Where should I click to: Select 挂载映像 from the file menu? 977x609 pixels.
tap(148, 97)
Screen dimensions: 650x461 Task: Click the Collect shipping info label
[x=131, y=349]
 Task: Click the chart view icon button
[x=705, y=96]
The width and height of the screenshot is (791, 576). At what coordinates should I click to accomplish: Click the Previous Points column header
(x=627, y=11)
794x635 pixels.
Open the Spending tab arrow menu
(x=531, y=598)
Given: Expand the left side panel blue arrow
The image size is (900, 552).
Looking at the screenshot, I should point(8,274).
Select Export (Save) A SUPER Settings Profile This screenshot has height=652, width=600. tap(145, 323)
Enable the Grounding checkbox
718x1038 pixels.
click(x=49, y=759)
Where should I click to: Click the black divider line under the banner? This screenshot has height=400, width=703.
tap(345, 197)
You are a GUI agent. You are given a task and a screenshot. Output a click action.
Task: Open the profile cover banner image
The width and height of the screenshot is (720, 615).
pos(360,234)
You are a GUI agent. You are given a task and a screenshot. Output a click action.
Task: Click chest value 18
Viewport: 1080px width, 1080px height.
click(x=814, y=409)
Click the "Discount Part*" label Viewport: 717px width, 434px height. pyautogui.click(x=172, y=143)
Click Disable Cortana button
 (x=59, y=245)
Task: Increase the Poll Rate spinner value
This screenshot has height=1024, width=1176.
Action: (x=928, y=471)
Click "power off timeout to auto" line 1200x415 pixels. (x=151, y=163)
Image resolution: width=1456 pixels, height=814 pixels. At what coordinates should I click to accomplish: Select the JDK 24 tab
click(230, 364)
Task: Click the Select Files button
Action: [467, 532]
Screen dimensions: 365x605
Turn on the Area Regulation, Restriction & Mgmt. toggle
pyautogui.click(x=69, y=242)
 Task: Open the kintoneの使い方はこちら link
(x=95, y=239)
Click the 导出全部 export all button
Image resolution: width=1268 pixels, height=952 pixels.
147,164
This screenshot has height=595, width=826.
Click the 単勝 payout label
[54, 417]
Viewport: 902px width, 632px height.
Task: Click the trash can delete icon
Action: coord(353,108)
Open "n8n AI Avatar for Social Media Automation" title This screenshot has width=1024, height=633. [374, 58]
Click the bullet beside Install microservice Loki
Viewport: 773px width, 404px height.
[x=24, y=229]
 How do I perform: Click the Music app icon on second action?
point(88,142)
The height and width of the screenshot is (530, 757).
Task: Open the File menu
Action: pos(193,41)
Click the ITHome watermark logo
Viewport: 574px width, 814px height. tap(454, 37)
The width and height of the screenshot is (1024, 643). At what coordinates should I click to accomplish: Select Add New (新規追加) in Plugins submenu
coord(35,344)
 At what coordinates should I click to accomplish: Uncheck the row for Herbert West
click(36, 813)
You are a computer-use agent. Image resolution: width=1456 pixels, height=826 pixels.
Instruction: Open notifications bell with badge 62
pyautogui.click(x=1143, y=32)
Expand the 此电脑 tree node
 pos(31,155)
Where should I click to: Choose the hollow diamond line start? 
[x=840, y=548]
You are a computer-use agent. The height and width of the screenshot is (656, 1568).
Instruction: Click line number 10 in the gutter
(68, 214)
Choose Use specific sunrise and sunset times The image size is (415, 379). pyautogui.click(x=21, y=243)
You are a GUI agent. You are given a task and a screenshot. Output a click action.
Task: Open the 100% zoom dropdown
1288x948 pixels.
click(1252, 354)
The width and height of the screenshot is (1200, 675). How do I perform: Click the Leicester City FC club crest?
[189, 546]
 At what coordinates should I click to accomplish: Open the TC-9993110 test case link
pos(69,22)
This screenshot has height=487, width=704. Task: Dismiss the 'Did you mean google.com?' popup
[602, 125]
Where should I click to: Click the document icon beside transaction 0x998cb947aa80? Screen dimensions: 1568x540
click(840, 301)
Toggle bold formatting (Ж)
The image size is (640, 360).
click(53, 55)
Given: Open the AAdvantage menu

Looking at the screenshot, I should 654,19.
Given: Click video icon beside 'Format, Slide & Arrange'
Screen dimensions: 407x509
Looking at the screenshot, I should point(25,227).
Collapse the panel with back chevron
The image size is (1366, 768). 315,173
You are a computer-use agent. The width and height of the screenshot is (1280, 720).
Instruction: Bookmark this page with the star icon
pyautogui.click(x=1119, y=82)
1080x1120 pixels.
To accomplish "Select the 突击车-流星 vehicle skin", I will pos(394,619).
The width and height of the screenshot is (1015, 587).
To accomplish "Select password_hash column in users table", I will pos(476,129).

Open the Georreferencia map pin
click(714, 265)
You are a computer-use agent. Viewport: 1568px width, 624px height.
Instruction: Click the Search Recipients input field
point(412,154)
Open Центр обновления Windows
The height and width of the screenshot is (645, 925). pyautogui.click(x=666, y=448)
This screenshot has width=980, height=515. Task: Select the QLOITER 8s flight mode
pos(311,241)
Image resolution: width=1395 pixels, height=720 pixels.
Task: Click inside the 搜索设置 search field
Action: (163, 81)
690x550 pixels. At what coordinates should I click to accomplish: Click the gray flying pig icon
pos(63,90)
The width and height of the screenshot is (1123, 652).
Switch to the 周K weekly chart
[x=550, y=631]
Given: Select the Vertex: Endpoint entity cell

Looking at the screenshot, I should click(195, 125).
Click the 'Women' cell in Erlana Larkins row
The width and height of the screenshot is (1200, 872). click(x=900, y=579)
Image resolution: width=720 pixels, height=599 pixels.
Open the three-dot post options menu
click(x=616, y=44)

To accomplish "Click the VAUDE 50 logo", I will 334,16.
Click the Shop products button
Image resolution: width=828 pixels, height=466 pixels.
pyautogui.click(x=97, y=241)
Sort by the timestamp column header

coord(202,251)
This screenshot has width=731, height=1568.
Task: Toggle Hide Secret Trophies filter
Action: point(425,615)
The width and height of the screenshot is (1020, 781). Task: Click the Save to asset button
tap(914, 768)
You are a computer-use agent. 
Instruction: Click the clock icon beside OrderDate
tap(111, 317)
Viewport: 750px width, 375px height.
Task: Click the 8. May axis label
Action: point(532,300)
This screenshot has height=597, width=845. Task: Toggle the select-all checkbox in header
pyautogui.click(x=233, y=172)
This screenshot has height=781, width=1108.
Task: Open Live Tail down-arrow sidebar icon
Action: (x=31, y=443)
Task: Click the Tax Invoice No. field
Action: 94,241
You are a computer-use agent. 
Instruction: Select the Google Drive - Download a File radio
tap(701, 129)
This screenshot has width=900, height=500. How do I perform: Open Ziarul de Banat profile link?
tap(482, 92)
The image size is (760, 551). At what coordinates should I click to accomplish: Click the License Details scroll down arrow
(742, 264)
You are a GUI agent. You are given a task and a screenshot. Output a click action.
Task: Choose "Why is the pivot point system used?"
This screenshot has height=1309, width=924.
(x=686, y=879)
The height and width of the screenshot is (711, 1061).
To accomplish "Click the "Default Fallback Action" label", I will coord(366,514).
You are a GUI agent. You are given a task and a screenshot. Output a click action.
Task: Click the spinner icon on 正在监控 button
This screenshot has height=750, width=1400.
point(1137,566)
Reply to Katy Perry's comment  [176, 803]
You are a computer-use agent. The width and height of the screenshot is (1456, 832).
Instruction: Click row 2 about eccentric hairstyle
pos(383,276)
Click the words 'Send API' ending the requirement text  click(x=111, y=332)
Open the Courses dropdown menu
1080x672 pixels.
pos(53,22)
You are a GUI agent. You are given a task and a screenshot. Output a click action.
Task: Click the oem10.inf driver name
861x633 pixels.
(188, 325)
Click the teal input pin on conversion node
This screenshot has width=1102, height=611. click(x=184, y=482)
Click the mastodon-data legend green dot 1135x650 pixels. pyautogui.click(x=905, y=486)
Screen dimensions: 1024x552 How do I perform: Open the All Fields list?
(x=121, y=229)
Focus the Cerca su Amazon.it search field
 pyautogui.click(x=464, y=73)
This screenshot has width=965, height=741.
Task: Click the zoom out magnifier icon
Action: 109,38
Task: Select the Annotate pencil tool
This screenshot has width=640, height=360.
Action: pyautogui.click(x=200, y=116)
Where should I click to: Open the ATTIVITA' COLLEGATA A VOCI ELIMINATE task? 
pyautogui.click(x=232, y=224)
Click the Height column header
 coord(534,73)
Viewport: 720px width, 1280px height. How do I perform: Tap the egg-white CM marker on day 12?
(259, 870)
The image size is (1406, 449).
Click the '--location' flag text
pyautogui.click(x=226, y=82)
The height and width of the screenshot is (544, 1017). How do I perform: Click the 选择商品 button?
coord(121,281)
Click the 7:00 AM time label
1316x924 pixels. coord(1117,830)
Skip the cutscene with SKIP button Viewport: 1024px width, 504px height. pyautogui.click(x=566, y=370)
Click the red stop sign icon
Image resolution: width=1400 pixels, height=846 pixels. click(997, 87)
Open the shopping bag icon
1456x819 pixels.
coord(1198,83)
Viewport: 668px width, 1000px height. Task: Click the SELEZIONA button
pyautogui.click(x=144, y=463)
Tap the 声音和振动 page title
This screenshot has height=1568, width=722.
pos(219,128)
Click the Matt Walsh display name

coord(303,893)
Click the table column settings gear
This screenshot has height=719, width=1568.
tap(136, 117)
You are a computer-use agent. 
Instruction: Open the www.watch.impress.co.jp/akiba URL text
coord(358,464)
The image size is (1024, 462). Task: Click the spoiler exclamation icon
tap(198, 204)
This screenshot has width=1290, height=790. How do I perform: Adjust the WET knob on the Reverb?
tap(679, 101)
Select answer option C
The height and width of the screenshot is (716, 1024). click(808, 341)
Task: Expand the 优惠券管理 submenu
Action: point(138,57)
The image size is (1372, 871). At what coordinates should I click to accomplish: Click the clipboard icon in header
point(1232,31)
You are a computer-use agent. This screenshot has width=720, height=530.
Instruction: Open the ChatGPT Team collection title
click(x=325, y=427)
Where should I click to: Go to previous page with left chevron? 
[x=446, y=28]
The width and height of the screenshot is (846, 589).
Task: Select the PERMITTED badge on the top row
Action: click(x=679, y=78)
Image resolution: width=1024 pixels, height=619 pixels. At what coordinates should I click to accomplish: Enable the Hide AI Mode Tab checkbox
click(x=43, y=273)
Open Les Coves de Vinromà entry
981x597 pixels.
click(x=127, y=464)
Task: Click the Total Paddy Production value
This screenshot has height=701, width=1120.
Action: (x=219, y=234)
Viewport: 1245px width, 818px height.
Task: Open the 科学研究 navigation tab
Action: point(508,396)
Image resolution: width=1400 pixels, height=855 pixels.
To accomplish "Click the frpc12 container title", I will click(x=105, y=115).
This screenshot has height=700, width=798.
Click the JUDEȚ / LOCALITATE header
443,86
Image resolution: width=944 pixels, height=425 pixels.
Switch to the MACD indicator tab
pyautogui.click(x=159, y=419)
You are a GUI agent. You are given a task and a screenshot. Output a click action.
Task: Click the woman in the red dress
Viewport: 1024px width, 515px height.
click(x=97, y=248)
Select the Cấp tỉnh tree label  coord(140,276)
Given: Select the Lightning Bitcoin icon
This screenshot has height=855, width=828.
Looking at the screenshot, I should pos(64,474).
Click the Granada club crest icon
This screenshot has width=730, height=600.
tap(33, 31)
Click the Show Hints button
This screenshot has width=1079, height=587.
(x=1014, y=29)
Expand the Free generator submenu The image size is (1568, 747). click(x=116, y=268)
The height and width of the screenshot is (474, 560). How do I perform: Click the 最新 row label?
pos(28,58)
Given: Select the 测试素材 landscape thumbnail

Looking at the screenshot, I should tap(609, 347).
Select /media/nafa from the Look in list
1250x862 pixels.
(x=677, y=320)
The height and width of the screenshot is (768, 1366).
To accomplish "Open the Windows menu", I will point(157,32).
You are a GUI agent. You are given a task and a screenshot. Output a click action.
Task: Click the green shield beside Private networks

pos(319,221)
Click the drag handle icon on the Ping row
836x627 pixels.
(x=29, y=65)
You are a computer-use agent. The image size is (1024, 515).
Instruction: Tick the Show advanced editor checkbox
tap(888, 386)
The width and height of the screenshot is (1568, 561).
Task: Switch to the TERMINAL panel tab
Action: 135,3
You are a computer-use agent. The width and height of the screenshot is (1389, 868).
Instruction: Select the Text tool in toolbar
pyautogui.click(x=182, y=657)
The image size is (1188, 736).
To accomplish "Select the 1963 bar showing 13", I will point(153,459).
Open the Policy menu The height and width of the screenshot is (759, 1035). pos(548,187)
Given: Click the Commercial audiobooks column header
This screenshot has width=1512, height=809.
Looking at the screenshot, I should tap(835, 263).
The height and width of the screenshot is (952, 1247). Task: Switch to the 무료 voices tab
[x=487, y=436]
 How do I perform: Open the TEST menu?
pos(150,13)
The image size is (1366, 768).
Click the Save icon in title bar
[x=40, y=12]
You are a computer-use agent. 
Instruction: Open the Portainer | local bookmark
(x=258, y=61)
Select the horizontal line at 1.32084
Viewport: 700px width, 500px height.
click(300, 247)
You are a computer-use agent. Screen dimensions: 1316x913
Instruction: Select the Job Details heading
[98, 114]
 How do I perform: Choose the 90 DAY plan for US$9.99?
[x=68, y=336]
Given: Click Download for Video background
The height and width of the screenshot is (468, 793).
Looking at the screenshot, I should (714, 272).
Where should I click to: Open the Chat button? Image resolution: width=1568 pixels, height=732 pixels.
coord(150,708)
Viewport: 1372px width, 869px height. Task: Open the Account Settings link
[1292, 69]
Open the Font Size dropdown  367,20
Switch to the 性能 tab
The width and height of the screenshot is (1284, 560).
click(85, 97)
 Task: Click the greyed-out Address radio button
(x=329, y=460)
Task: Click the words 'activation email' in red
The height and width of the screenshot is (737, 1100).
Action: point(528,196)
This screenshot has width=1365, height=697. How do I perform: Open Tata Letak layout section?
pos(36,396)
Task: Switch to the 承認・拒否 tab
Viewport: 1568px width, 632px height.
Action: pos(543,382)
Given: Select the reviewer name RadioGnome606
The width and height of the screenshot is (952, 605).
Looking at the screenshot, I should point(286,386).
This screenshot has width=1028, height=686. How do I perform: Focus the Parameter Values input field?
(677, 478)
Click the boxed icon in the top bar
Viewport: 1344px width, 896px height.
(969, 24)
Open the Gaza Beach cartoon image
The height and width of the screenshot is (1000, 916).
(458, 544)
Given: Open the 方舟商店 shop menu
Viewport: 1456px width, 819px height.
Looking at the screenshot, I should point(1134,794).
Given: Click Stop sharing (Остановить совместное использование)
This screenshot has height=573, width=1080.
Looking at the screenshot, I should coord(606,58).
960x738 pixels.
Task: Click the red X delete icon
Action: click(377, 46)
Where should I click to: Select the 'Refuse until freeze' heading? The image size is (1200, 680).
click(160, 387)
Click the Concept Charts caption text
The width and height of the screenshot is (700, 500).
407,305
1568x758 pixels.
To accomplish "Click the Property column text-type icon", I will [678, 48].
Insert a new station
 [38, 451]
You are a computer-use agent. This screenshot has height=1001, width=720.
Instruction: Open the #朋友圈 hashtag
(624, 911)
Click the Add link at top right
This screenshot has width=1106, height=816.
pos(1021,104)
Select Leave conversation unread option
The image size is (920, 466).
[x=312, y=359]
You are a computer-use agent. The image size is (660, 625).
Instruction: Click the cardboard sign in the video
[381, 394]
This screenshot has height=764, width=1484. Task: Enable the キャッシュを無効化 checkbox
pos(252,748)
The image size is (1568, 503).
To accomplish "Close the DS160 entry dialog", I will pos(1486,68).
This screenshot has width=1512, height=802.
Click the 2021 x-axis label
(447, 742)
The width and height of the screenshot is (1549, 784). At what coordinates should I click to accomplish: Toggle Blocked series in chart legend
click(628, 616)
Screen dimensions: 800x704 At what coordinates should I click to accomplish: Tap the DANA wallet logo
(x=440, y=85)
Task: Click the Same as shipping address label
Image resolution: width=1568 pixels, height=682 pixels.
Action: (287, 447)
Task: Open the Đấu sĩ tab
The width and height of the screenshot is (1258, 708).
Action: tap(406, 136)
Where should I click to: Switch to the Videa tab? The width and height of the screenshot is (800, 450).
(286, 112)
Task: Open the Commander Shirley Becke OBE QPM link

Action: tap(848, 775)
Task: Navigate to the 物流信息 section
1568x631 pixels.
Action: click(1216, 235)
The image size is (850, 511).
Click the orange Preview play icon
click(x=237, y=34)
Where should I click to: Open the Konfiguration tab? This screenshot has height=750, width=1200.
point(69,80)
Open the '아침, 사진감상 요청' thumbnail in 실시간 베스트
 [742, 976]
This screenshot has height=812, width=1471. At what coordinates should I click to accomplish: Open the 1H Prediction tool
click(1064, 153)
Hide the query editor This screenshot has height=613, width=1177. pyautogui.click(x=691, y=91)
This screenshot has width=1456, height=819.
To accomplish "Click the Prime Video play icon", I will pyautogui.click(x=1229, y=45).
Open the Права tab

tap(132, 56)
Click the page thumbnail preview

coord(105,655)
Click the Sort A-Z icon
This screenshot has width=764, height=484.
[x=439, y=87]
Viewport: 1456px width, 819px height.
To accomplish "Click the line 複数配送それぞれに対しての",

- - - - - - -

_Task objective_
Find the string "words" in the entries above and return each line that holds it.

_Your solution_
Click the words 'Send API' ending the requirement text  click(x=111, y=332)
Task: Click the words 'activation email' in red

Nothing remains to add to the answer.